Okay so publishing the first blog post has to be a big milestone! I am feeling super positive despite is being 80mph wind outside and Storm Doris is not one bit happy!
Today I was due to visit Manchester Central Library and track down some local newspapers about an individual I am researching named Harry Stokes, who was an early gender passing individual from 1838. Harry was named as a ‘master bricklayer’ in the Manchester Guardian when his wife first exposed his biological identity after he did not give her the housekeeping for the week. Harry had a strong presence around his community and resided in a number of abodes including 13 Potter Street, 22 Camp Street and 5 Quay Street to name a few.
However, after snapping my umbrella and nearly suffocating with the plastic smothering my face, I visited Liverpool Central Library instead and postponed my Manchester trip! Nonetheless, any day at the library is a productive one, for instance, I finally tackled the MicroFische machine on my own – and was successful.

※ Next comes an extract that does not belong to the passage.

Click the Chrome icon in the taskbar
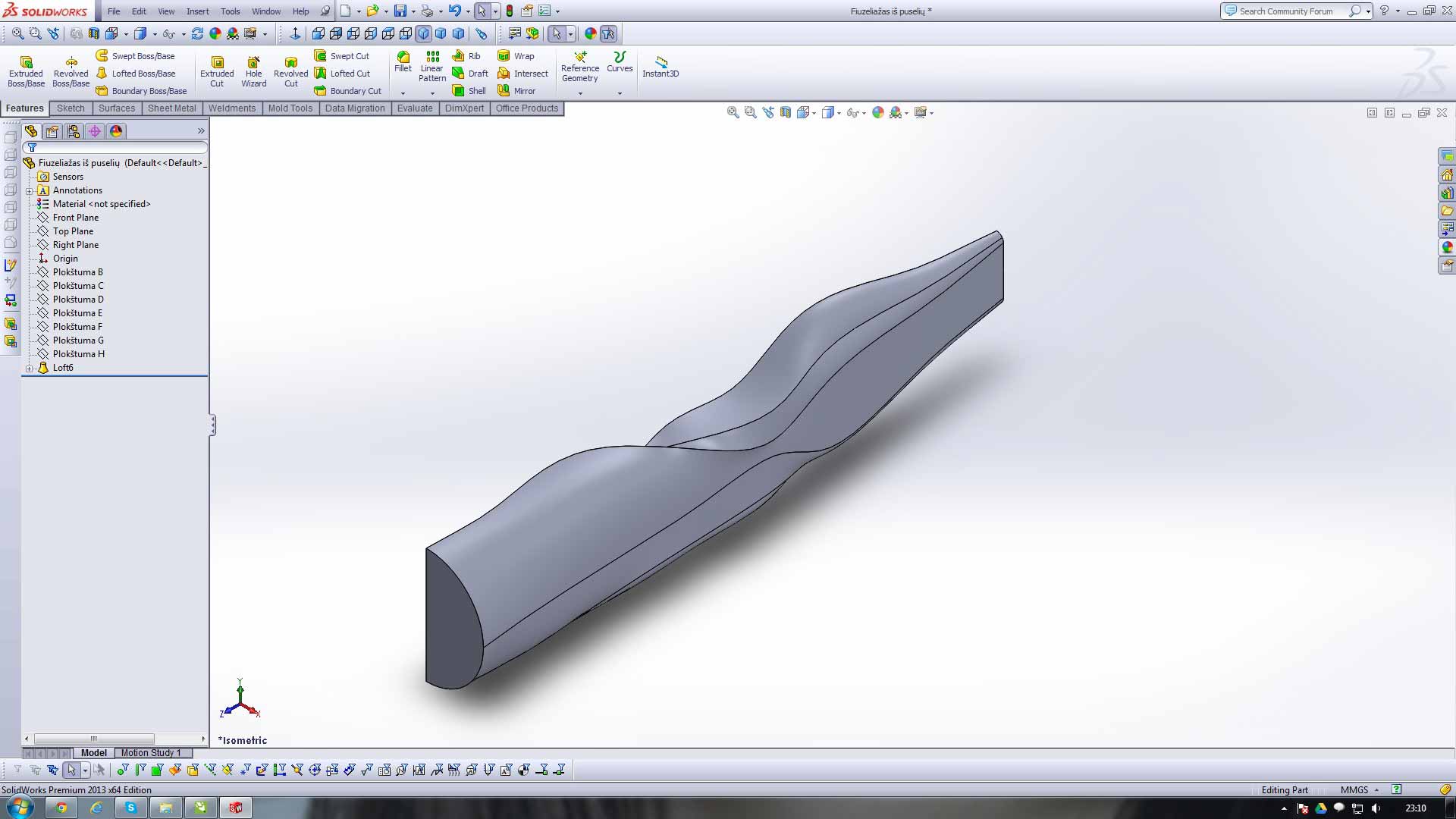This screenshot has width=1456, height=819. click(x=61, y=808)
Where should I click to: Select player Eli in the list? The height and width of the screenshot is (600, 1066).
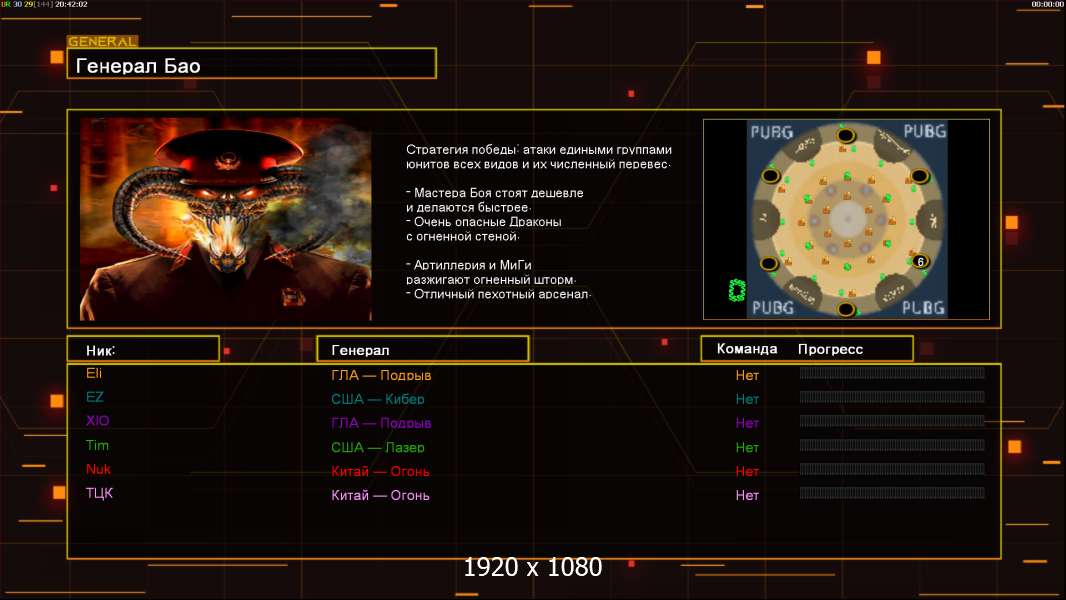coord(94,373)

I located Harry Stokes on the 1841 Census under the name of Henry Stoakes and then tried to locate him later with a variation on his name. The difficulty in locating gender passing individuals is that they alter their names to protect their identity and it can be difficult then tracing them through the records available.
I have been threatening to create a site like this for so long now and was always unsure on how to do it, however, I summoned up the courage today and ta dah here I am! I have a number of LGBT+ History Events coming up in the next week including lecture with Harvey Milk next week and the opening of the Schools Out History Conference next weekend.
Lots to look forward to and digest, right now I am reading a fabulous article Caroline Derry’s “Female Husbands’, Community and Courts in the Eighteenth Century’, The Journal of Legal History, (2017), pp. 54-79. It’s a great read that is engages in the legalities, punishment and prosecution of female husbands in the eighteenth century – which is dramatically different to the nineteenth century.